Bu cepheyi bitirmeden önce şu, birazdan döneceğim dediğim yere de geleyim. Stregobor, Istredd olaya müdahil olmadan önce, ders verdiği büyücü adaylarına Falka isimli bir kadından ve onun insanlığa getirdiği felaketten bahsediyordu. İlk sezonda Renfri’nin laneti anlatılırken bahsi geçen Lilith, ikinci sezonun ilk bölümünde Nivellen’in Ciri’ye anlattığı hikâyede bahsi geçen Lara Dorren ve son olarak bu bölümde Stregobor’un ateşler içinde gösterdiği Falka, hikâyemizin devamı için önemli isimler. Hepsinin de Cirilla ile alakası var ama şimdilik bu kadarını söyleyerek bırakalım.
Fringilla ve Francesca
Bu bölüm en az gördüğümüz cephe burası, sadece birkaç dakika, ileriye yönelik bilgi sunulması için Cintra’ya konuk oluyoruz. Fakat değinmeden geçmek de olmazdı sanırım.
İkinci bölümün sonunda biri elf kraliçesi, diğeri ise Nilfgaard’ın imparator tarafından yetkilendirilmiş temsilcisi olan bu iki büyücü kadını, Deathless Mother’ın ittirmesiyle ittifak yaparken bıraktık. Bu bölümde de yavaş yavaş bu ittifakın meyvelerini almaya başlıyoruz. Nilfgaard’ın elfler ile ittifak yaptığının bilgisi Aretuza’daki Büyücü Kardeşliği’ne ulaşmış ve damaklarda kötü bir tat bırakmıştı; Cintra’nın şimdiki sahibi olan Nilfgaard cephesinde de bu tat iki koldan ilerliyor. Fringilla ve Francesca, her ikisi de hayatlarında ilk defa belki güvenebilecekleri bir yoldaş buldukları için mutlular ve yeni bir arkadaşlığın temellerini atıyorlar.
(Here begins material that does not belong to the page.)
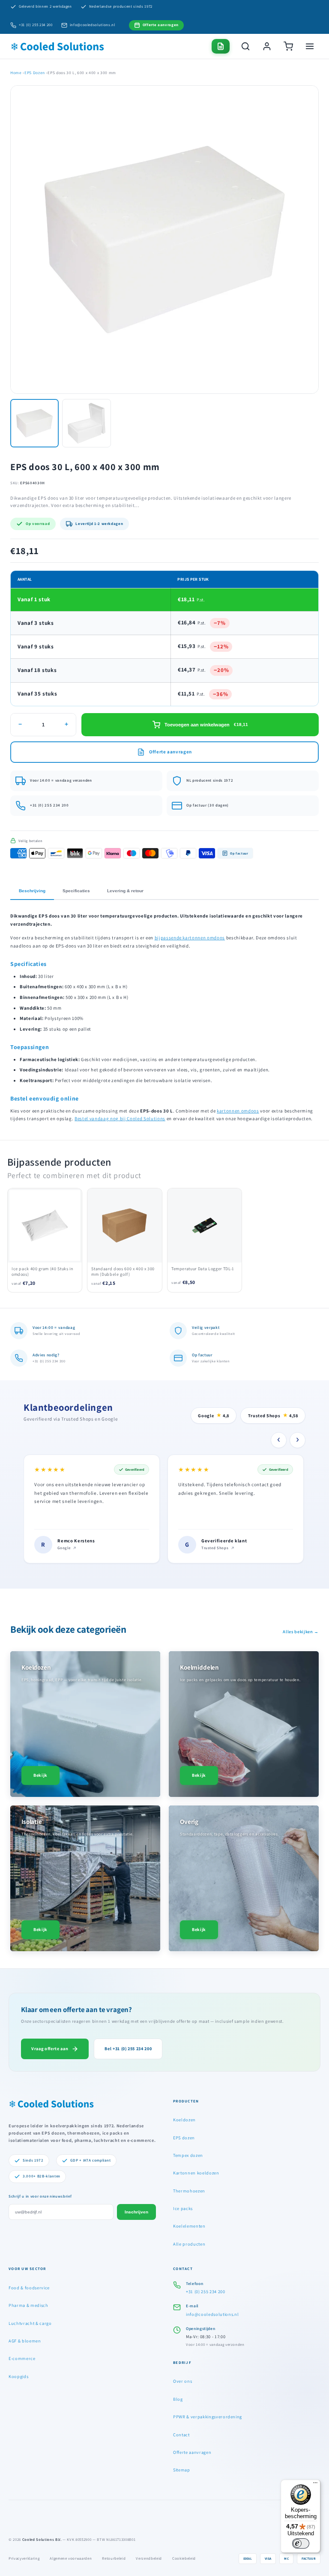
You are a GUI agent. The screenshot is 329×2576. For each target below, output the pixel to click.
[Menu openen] (310, 46)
Ancak belli ki Fringilla’nın komutan Cahir’in yokluğunda kazandığı yetkiden memnun olmayan askerler ve elflerin eski önderi Filavendrel ise bu beraberlikten pek güzel bir tat almıyorlar.
Fringilla, Nilfgaard’ın Kıta’ya yayılması için, Kıta’yı en iyi bilen elflerin yol göstermesine ihtiyacı olduğunu; Francesca ise karnındaki bebeği ve diğer tüm elflerin güvenle yaşayabileceği yeni bir yer umuduna karşılık olarak Nilfgaard’ın Sodden’da kaybettiği asker desteğini sunabileceklerini söyledi. Bu anlaşma elbette ki diğer bölümlere yön çizecek olmakla birlikte bir de ilk sezonda çoğunlukla Ciri, Calanthe ve Kuzey’in bakış açısından izlediğimiz için, işgalci kuvvet olarak kodladığımız Nilfgaard’ın kendisini nasıl gördüğünü ve Beyaz Alev’i nasıl konumlandırdığını anlamamızı sağlıyor. Nilfgaard’ın gerçekten “besle, barındır, özgürleştir” mottosuyla mı hareket ettiğini yoksa aynı vaatlerle Afrika’ya doğru yola çıkan sömürgeci devletlerine mi benzediğini ise zaman gösterecek.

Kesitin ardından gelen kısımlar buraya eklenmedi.